Celebrating their 5th anniversary this year, their ‘Home Sweet Home’ collection features hand-crocheted face masks adorned with crystals, tank tops of upcycled lace and pleated pants from deadstock wool. The brand’s signature aesthetic of reworked denim and poplin was reworked to incorporate elements from evening dresses, and the collection overall cast darker hues for a classic, timeless look.

‘Home Sweet Home’ was sent down the runway first at Dubai Fashion Week in March this year, before making its veritable homecoming in Beirut in May. Recounting the experience of exhibiting in both cities, an introspective blog post from their website reads:

“We’ve been regularly exhibiting at Dubai Fashion Week for the last year and a half. However, orchestrating a fashion show in Beirut comes with its own symbolism. While Dubai stands for international recognition, Beirut stands for endless resilience.”

Amid a spiralling economy and the explosion of the port of Beirut in 2020, networks of solidarity and support become all the more vital in Lebanon. ‘Home Sweet Home’ in Beirut represented community and commemoration, an ode to all that the brand has endured and gathering for the people that helped it grow.

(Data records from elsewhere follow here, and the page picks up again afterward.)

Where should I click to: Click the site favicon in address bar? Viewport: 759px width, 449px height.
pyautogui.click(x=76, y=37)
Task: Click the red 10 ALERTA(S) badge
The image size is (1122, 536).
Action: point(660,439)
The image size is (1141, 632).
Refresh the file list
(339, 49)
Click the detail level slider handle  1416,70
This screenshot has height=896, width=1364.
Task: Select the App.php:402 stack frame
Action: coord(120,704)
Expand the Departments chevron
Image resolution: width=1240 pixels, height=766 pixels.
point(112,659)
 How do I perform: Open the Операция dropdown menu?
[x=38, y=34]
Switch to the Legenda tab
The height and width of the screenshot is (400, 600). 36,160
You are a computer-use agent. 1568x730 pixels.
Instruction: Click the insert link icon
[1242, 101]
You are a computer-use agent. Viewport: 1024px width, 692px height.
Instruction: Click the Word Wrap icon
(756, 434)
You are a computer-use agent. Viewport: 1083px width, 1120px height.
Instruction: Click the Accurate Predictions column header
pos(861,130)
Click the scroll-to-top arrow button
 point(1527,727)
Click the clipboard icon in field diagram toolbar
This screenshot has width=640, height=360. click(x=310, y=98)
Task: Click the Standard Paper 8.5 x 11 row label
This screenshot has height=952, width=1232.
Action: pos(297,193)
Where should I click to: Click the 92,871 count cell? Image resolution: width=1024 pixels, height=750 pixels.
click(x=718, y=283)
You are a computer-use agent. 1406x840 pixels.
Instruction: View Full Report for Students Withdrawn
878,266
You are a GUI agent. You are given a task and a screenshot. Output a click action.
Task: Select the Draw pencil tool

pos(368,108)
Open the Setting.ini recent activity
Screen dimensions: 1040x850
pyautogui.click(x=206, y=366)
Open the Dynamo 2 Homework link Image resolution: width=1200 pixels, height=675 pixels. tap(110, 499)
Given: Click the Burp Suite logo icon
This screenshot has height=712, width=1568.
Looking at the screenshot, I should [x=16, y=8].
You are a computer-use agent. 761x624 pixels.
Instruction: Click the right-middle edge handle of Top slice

“My grandmother Hoda was one of the models! She’s 80 years old,” Ritter tells me with a smile. “Alongside models from Local Vice, we casted friends, people of all genders, ages, walks of life – and although each piece revived our archival looks, we made sure each outfit was tailored to reflect everyone’s unique spirit and character. We even opened the catwalk in Beirut with the first ever model we worked with in 2018, to mark the milestone.”

The runway’s accompanying playlist, curated by Alex Chahine, featured classic favourites in French, Arabic and English – what you’d expect to hear when switching through radio channels in the car in Lebanon. Accompanied by visuals by Nina Abouzeid, the soundtrack is a sonic rendition of Lebanon’s multifaceted cultures and the complex notion of ‘home.’

The motif of ‘home’ has been explored before in their ‘Borderlines’ collection, which queried the arbitrary divisions of nations, passports and visas. Fictive passports of the ‘Republic of Neverland’ were printed onto jacket backs, whilst football shirts of different teams and countries were cut open and restitched, dissolving into placelessness.

‘Home Sweet Home,’ for its part, takes a more intimate and introspective approach. Guests of the show at the Beirut Art Centre in May were given a heartfelt note from Eric, which begins with the words:

‘Five years ago, I was deeply depressed.

It is in that very dark moment

That I decided to establish Emergency Room.

Through time, one shop became two,

And then a workshop was added.

As the years passed, a room became a home.’

A room became a home. When fashion collections beget social collectivity and tight ‘knit’ home-making, a legacy is truly built. This much is also clear when stepping into Emergency Room’s showroom in Downtown Beirut, where polaroid images on the walls are candid vignettes of the models, clients and wider community that has materialised since the brand’s inception.

Recently, the brand has adopted regional pricing, where prices are levelled down for those living in Lebanon to acknowledge the country’s spiralling currency and fractured infrastructure. As well as expressing gratitude for local support and returning to the brand’s principle of localism, the move, to me, reflects a small example of the regenerative efforts that can be seen everywhere in Lebanese society in the wake of collective trauma – to mend, build and mutually heal.